O período da vacatio legis deverá ser contado, não a partir da data da publicação do acto de aprovação ou ratificação da Convenção Internacional. Mas a partir da data da sua entrada em vigor na ordem internacional.

Para surgir a responsabilidade internacional do Estado, têm de existir normas internacionais susceptíveis de violação, quer por acção, quer por omissão. Ora, se o direito ainda não entrou em vigor, não é internacionalmente obrigatório. 

Segundo o Direito Constitucional português, a publicação oficial do instrumento de aprovação ou ratificação não obsta a que a Convenção Internacional só revele na ordem jurídica portuguesa após ter entrado em vigor na ordem internacional.

 

21. A cláusula de incorporação automática do art. 8º/3 CRP

“As normas emanadas dos órgãos competentes das Organizações Internacionais de que Portugal seja parte vigoram directamente na ordem interna, desde que tal se encontre expressamente estabelecido nos respectivos Tratados constitutivos”. 

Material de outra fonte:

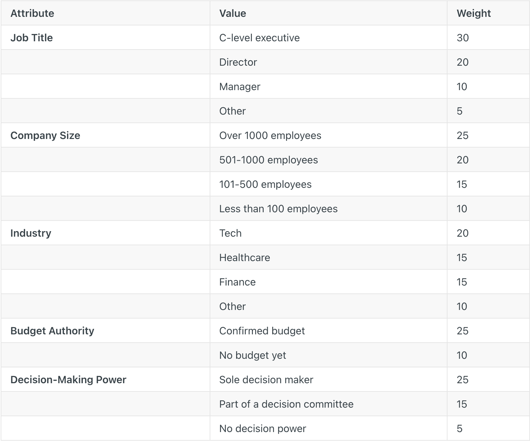Click the Over 1000 employees cell
The width and height of the screenshot is (530, 441).
pyautogui.click(x=270, y=136)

Assim se obstou à prática de futuras inconstitucionalidades, já que, autorizando determinado resultado – a aplicabilidade directa de determinadas normas na ordem jurídica portuguesa – implicitamente se tem como adquirido que a Constituição autoriza a delegação de competências a tal necessária.

Como será fácil verificar, esta norma constitucional reproduz uma cláusula de incorporação automática.

A esta possibilidade de relevância não mediatizada pelo Estado dá-se, portanto, o nome de aplicabilidade directa.

De acordo com a Constituição, de momento, só os regulamentos comunitários estarão aptos a ser directamente aplicáveis em Portugal. Com efeito, estipulando aquela que só vigoram directamente na ordem jurídica interna as normas emanadas de organizações de que Portugal faça parte e cujo Tratado constitutivo tal expressamente estabeleça, decorre do texto do art. 189º do Tratado de Roma, de 25 de Março de 1957, que instituiu a CEE, que só os regulamentos é expressamente reconhecido aplicabilidade directa. 

O regulamento tem carácter geral. É obrigatório em todos os seu elementos e directamente aplicável em todos os Estados membros.

A directiva vincula o Estado membro destinatário quanto ao resultado a alcançar, deixando no entanto, às instâncias nacionais a competência quanto à forma e quanto aos meios. 

A decisão é obrigatória em todos os seus elementos para os destinatários que ela designar.

O art. 189º do Tratado de Roma atribui expressamente aplicabilidade directa aos regulamentos comunitários, parece que, em rigor, a Constituição não deve obstar a que o interesse comunitário essencial seja posto em causa só por causa da mera questão de forma que o acto comunitário reveste. 

Os regulamentos entram em vigor na ordem jurídica comunitária na data neles fixada ou, nada dizendo sobre o assunto, no vigésimo dia posterior ao da publicação, e se as directivas e as decisões entraram em vigor a partir do momento em que são notificados os interessados, tal significa que nenhum destes actos pode ser publicado no jornal oficial de qualquer Estado membro da comunidade.